Another parent insisted to me that their child was not to be taught Irish (compulsory subject) as, and I quote, "I don't give a fuck about that". They were quite aggressive about it, and I had to cut the meeting short as a result. I continued to teach Irish, and took a lot of petty joy in making sure every report home gave a very detailed and specific rundown of how they were getting on in it.

Oh, I could go on for years....

BlackAmericanoNoSugar · 31/07/2017 16:20

😂 at 'don't give a fuck about' Irish. A bit of me wishes that was enough to get DS out of it. He has ASD with maximum resource hours which could have been taken during Irish, plus he's not Irish so doesn't have to use it for points in the unlikely event that he goes to university and there's no chance that he'll be a teacher, politician or guard. And, most importantly, I genuinely think it's a total waste of time having spent my entire school career being taught it but still knowing practically nothing.
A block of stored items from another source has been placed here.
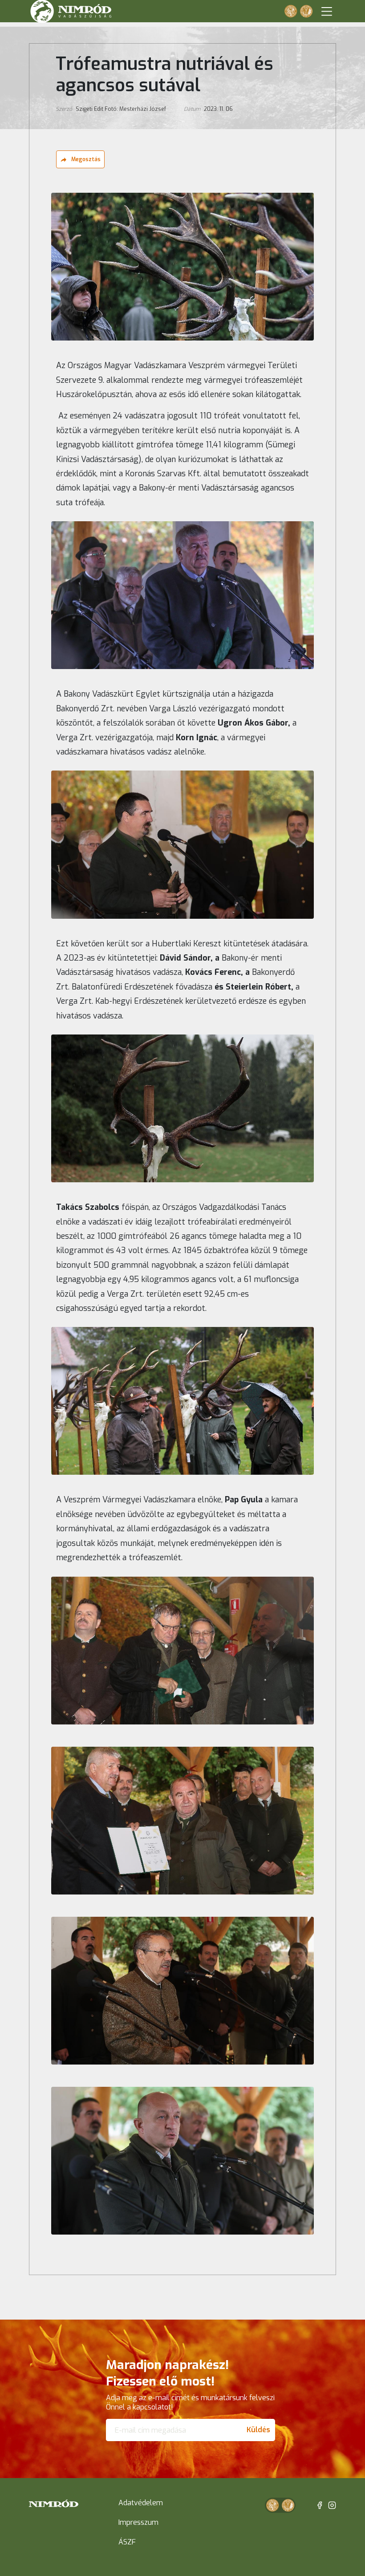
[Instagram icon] (332, 2504)
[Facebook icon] (320, 2504)
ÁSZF (127, 2542)
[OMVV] (306, 11)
Liadain · 31/07/2017 16:36

Oh, I'm very aware a lot of parents feel the same way. It was the aggressiveness and behaving like he could just click his fingers and have it dropped that got on my tits. He continued to be a... difficult character...right through that child's time in the school!

And having been a resource teacher, I had a lot of parents who wanted their exempted kids getting resource hours during Irish. I do see where they're coming from, but it's often not feasible.

Liadain · 31/07/2017 16:43

Oh, that's reminded me of another one - the parent who took their child on holiday in term time. It was over a month iirc.

The parents sent an email in for the resource teacher, asking when the child's missed resource hours would be made up, and that as she had a duty of care to their child it needed to be at a time that suited them, so after school or preferably the weekend...

The vast majority of parents are lovely, but Christ, there's some cracking stories out there.